Amazon’s robots give peek into future

Miniature machines, run by humans, do one day’s work in one hour

A worker tests robotic and vision systems at an Amazon fulfillment centre in Sacramento, California.
A worker tests robotic and vision systems at an Amazon fulfillment centre in Sacramento, California.
Image: Justin Sullivan/Getty Images

Hundreds of orange robots zoom and whiz back and forth like miniature bumper cars – but instead of colliding, they’re following a carefully plotted path to transport thousands of items ordered from online giant Amazon.

A young woman fitted out in a red safety vest, with pouches full of sensors and radio transmitters on her belt and a tablet in hand, moves through their complicated choreography.

This robot ballet takes place at the new Amazon order fulfillment centre that opened on Staten Island in New York in September.

In an 80,000m² space filled with the whirring sounds of machinery, the Seattle-based ecommerce titan has deployed some of the most advanced instruments in the rapidly growing field of robots capable of collaborating with humans.

The hi-tech vest, worn at Amazon warehouses since 2018, is key to the whole operation – it allows 21-year-old Deasahni Bernard to safely enter the robot area, to pick up an object that has fallen off its automated host, for example, or check if a battery needs replacing.

Bernard only has to press a button and the robots stop or slow or readjust their dance to accommodate her.

Amazon now counts more than 25 robotic centres, which Amazon Robotics chief technologist Tye Brady says have changed the way the company operates.

“What used to take more than a day now takes less than an hour,” he said, explaining they are able to fit about 40% more goods inside the same footprint.

For some, these fulfillment centres, which have helped cement Amazon’s dominant position in global online sales, are a perfect illustration of the looming risk of humans being pushed out of certain business equations in favour of artificial intelligence.

But Brady argues that robothuman collaboration at the Staten Island facility, which employs more than 2,000 people, has given them a beautiful edge over the competition.

What role do Amazon employees play in what Brady calls the human-robot symphony?

In Staten Island, on top of tech-vest wearers like Bernard, there are stowers, pickers and packers who respectively load up products, match up products meant for the same customers and build shipping boxes – all with the help of screens and scanners.

At every stage, the goal is to extend people’s capabilities so the humans can focus on problem-solving and intervene if necessary, according to Brady.

At the age of 51, he has worked with robotics for 33 years, previously as a spacecraft engineer for MIT and on lunar landing systems of the Draper Laboratory in Massachusetts.
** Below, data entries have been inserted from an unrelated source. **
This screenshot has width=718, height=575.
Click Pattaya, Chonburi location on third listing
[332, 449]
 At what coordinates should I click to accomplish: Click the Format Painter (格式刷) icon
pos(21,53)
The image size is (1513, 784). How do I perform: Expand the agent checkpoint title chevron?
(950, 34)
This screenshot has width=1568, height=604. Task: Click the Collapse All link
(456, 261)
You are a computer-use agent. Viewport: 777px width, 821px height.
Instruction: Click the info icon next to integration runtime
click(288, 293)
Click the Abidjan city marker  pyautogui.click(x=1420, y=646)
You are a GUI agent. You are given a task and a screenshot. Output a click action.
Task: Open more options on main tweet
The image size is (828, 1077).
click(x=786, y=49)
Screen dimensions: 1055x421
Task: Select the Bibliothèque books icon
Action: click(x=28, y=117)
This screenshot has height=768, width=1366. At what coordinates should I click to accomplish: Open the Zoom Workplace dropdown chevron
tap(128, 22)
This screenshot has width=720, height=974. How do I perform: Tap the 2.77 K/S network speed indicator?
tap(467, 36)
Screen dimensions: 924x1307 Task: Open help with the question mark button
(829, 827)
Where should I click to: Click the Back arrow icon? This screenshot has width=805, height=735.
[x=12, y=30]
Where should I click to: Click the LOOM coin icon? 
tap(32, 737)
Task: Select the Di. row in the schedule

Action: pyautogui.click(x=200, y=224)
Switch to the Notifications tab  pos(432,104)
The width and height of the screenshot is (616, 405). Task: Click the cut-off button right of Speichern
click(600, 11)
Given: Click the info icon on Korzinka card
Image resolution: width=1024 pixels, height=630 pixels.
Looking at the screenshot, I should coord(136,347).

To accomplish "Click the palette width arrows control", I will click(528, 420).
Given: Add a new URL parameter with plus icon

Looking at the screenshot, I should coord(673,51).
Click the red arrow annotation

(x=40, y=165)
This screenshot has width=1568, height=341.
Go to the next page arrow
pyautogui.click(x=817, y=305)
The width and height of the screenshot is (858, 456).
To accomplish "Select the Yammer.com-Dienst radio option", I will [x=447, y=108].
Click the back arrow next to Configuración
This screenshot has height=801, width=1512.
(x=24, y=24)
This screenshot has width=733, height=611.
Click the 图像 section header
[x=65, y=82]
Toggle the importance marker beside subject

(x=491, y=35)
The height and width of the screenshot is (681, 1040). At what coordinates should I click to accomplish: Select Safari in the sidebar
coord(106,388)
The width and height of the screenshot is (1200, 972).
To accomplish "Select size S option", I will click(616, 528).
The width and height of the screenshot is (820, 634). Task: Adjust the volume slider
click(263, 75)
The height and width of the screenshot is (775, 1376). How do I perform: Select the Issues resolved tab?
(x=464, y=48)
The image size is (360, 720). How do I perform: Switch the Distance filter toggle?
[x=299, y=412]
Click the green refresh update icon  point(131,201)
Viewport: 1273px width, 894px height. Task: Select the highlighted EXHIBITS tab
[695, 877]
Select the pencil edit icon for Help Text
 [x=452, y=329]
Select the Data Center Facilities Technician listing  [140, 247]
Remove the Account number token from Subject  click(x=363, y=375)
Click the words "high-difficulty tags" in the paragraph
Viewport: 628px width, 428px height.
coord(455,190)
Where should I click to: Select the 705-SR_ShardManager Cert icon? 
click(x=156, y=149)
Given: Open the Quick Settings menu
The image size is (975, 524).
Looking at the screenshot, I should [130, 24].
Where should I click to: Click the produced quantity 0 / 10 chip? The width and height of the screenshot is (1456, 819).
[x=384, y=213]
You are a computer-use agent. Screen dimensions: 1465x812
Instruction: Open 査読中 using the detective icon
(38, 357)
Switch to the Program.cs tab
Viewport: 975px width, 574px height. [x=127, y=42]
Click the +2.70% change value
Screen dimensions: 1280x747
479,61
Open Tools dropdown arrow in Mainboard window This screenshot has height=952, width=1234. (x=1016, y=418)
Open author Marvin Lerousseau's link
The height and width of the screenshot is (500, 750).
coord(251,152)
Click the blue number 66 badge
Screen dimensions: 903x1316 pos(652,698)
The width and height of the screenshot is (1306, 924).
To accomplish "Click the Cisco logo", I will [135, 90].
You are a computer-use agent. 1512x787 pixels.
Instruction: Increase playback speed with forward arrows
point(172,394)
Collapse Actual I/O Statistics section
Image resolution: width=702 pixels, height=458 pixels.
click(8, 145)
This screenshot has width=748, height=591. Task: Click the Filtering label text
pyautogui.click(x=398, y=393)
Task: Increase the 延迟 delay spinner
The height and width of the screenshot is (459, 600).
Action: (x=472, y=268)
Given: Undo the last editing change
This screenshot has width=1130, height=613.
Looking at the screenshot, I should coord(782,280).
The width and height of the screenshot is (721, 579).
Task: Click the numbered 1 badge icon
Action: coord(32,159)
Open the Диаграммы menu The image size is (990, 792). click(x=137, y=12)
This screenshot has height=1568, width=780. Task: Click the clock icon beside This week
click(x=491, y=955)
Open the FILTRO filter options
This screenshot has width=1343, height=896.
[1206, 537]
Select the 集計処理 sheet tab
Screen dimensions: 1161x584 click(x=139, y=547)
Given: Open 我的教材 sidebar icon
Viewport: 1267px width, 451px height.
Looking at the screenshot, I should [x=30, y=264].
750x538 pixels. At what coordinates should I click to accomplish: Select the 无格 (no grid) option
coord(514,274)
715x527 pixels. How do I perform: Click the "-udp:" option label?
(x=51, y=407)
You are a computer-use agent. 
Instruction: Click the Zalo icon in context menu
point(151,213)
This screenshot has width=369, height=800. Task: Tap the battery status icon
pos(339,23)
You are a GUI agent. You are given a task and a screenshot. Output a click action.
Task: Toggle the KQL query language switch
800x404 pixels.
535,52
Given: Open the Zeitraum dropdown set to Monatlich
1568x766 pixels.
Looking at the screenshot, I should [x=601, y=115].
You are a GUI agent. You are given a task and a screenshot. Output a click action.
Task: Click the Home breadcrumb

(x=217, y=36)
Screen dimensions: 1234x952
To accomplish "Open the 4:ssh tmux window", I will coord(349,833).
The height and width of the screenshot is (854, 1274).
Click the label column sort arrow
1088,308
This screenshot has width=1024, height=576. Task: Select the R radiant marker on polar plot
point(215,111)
He is convinced the use of collaborative robots is the key to future human productivity – and job growth.

Since Amazon went all-in on robotics with the 2012 acquisition of logistics robotmaker Kiva, gains have been indisputable, Brady says.

They have created 300,000 new jobs, bringing the total number of worldwide Amazon employees up to 645,000, not counting seasonal jobs.

“It’s a myth that robotics and automation kills jobs, it’s just a myth,” according to Brady.

However, many suspect Amazon’s investment in robotics centres aims to eventually automate positions currently held by people.